◆ WHAT THE TASK ASKS
Repeat the data between the line holding "Click the Southampton club crest" and the end of the data, inclusive.

◆ RECORDS FOR PROCESSING
◇ ◇ ◇ ◇ ◇ ◇ ◇

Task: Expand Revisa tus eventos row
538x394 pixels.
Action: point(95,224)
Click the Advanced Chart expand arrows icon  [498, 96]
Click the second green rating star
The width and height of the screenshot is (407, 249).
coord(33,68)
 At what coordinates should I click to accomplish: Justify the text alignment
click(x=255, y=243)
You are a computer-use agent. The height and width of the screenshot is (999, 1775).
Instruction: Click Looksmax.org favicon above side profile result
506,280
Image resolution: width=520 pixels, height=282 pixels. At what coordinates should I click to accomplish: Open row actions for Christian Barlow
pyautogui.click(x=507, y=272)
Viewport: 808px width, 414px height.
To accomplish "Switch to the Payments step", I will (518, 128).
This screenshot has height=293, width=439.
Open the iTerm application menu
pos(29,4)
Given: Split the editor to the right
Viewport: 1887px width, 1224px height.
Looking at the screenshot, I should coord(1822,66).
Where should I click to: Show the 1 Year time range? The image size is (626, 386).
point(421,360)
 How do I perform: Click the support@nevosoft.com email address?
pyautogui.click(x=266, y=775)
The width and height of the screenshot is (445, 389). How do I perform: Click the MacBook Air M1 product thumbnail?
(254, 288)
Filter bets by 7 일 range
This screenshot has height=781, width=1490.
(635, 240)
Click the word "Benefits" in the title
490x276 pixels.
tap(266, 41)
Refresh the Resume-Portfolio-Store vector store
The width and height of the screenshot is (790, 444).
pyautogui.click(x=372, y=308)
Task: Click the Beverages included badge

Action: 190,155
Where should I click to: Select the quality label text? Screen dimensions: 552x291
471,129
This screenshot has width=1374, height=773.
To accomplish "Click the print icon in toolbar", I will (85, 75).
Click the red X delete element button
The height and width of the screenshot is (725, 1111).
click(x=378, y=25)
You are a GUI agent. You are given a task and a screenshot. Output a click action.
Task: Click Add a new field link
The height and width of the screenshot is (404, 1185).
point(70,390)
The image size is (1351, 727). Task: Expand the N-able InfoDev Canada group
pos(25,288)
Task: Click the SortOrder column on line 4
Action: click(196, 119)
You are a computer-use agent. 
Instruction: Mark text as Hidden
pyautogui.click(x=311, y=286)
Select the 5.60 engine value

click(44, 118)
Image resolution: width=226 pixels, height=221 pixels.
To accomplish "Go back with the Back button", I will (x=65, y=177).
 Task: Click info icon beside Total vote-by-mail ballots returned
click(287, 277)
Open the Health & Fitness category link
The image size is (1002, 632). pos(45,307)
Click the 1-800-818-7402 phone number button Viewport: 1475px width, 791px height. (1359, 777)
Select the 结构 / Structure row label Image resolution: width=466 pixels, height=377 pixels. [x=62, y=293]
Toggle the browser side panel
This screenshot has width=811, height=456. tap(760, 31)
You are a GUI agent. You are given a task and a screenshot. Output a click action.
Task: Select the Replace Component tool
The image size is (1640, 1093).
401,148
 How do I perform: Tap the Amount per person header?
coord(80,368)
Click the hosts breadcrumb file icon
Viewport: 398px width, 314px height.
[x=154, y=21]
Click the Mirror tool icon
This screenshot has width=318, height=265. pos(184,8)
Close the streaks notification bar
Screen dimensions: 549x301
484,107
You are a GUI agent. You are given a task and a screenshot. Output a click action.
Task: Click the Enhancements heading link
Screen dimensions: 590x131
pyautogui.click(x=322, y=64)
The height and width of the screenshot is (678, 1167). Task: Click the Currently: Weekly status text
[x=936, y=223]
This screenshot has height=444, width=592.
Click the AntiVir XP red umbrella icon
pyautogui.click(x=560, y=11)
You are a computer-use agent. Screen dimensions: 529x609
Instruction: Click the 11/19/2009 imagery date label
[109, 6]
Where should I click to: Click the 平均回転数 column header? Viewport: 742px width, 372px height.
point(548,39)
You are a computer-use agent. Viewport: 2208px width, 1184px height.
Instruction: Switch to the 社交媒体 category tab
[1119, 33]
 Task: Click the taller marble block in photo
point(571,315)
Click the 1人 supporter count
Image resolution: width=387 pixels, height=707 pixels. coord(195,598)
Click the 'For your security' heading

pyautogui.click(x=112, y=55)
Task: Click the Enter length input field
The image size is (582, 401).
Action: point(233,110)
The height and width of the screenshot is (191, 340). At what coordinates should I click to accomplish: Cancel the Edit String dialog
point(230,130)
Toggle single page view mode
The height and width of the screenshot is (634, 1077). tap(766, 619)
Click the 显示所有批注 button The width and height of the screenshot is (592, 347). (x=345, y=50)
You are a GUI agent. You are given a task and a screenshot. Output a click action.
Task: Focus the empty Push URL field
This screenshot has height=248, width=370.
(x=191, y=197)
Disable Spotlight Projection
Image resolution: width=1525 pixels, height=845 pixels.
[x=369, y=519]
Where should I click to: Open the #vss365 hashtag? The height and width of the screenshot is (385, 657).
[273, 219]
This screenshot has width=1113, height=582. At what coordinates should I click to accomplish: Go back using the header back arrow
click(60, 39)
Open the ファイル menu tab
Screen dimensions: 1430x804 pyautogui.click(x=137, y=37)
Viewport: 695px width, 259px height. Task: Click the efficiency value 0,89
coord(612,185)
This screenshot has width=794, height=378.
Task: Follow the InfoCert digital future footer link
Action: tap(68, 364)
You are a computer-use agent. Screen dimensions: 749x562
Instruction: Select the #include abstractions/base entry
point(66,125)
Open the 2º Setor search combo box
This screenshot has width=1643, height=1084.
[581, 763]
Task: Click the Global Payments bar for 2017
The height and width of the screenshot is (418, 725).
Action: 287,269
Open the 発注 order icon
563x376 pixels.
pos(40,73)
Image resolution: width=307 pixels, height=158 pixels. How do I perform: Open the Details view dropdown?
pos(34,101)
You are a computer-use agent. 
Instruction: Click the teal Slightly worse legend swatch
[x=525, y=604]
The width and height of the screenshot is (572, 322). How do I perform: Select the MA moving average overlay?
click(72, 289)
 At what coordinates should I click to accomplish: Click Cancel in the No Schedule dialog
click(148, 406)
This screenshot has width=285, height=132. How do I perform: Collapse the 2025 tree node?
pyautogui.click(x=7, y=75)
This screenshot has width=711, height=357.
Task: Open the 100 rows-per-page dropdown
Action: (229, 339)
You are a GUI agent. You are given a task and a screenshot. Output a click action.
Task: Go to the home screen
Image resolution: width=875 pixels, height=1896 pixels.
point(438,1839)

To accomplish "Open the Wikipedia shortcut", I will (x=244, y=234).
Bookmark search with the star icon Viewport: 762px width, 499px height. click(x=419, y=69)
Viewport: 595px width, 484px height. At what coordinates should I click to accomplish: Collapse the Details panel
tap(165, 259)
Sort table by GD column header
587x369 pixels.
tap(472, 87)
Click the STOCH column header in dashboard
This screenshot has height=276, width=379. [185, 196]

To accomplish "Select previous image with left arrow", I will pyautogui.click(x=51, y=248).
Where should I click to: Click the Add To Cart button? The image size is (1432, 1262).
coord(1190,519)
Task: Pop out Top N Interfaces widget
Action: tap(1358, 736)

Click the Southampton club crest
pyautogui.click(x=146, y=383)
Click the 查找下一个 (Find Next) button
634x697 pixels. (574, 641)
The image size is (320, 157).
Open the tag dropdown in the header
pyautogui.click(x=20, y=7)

◇ ◇ ◇ ◇ ◇ ◇ ◇

◆ CORRECT RESPONSE
Click the Southampton club crest
pyautogui.click(x=146, y=383)
Click the 查找下一个 (Find Next) button
634x697 pixels. (574, 641)
The image size is (320, 157).
Open the tag dropdown in the header
pyautogui.click(x=20, y=7)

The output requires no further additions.